** Task description **
Pictures must be dropped from the copy of the entries below; all else is returned exactly.

(Collected data)
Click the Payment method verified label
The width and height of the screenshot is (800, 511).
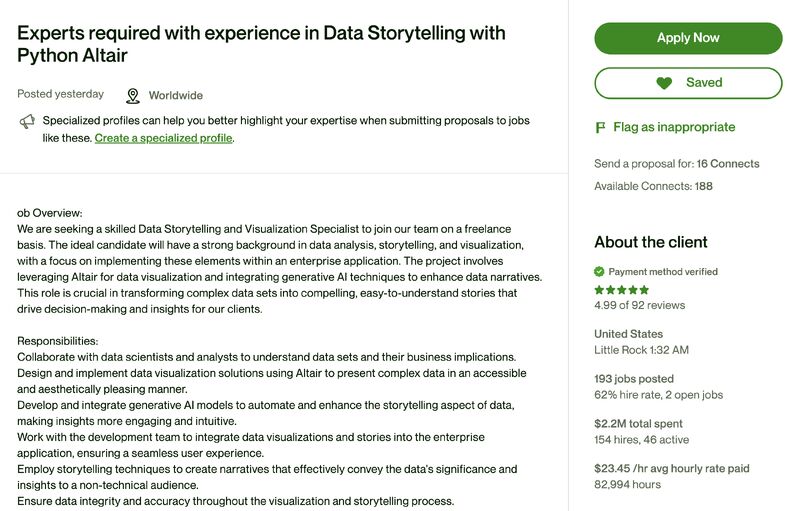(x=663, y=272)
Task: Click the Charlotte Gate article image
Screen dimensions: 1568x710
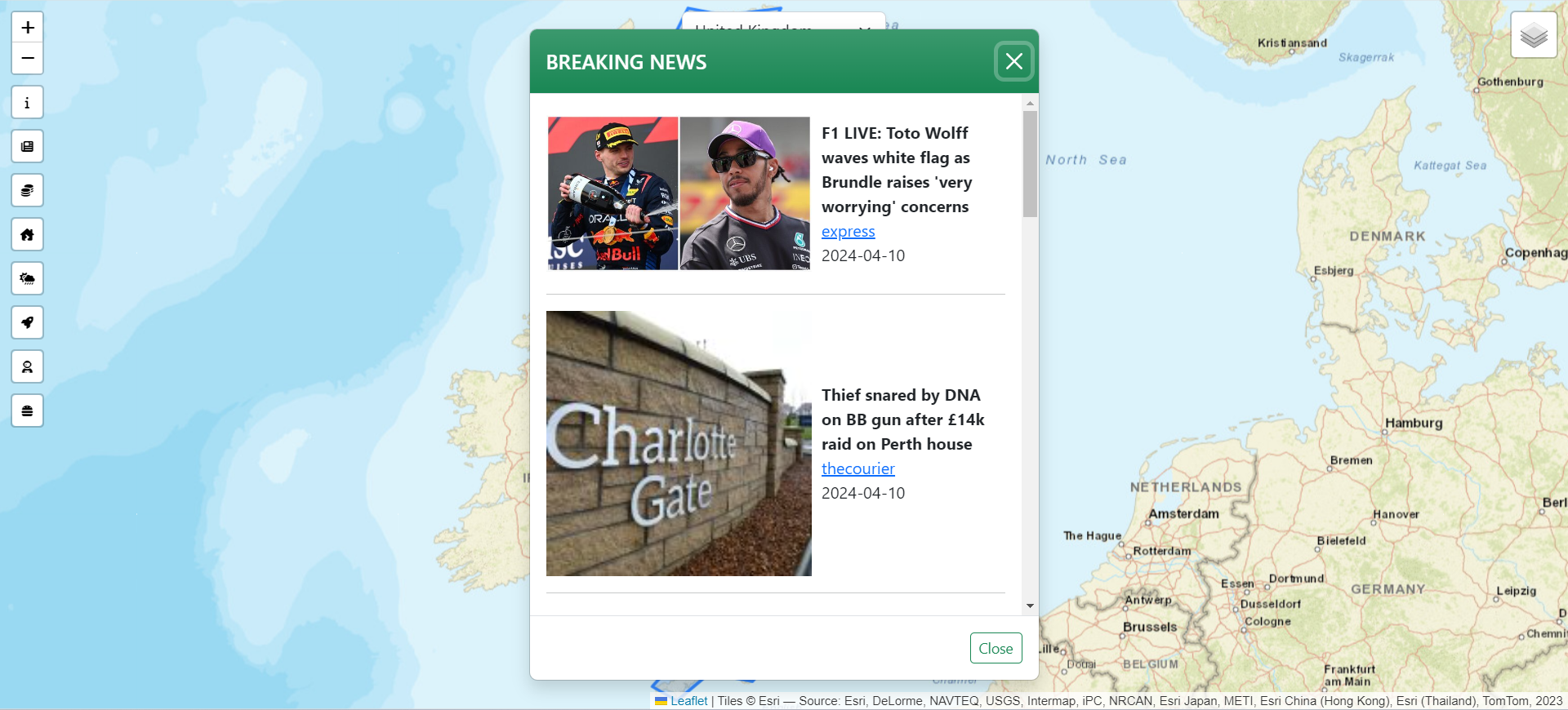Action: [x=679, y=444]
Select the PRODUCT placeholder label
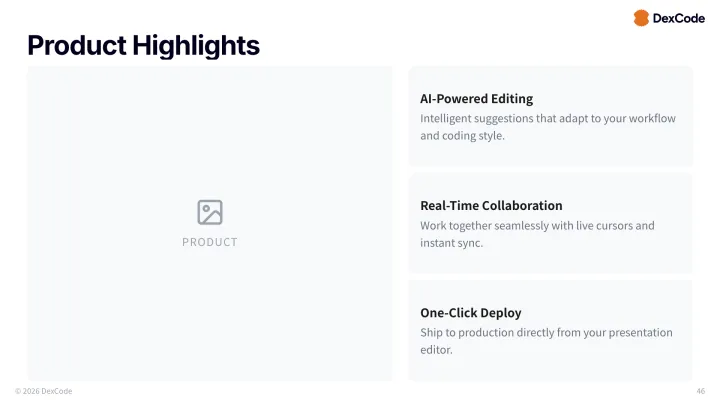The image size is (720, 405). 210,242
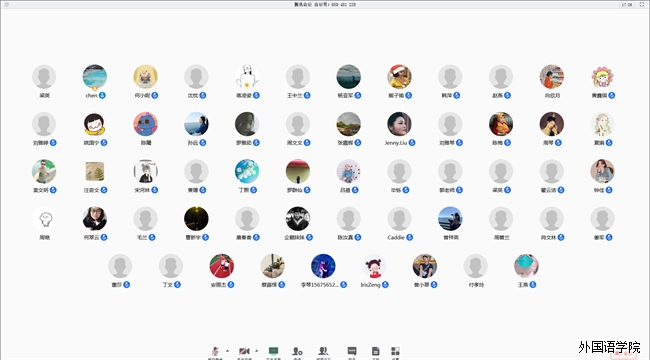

** Solution to the exercise **
Click the Payment method verified label
The width and height of the screenshot is (800, 511).
(x=663, y=272)
Task: Click the Charlotte Gate article image
Screen dimensions: 1568x710
Action: [x=679, y=444]
Select the PRODUCT placeholder label
The image size is (720, 405). 210,242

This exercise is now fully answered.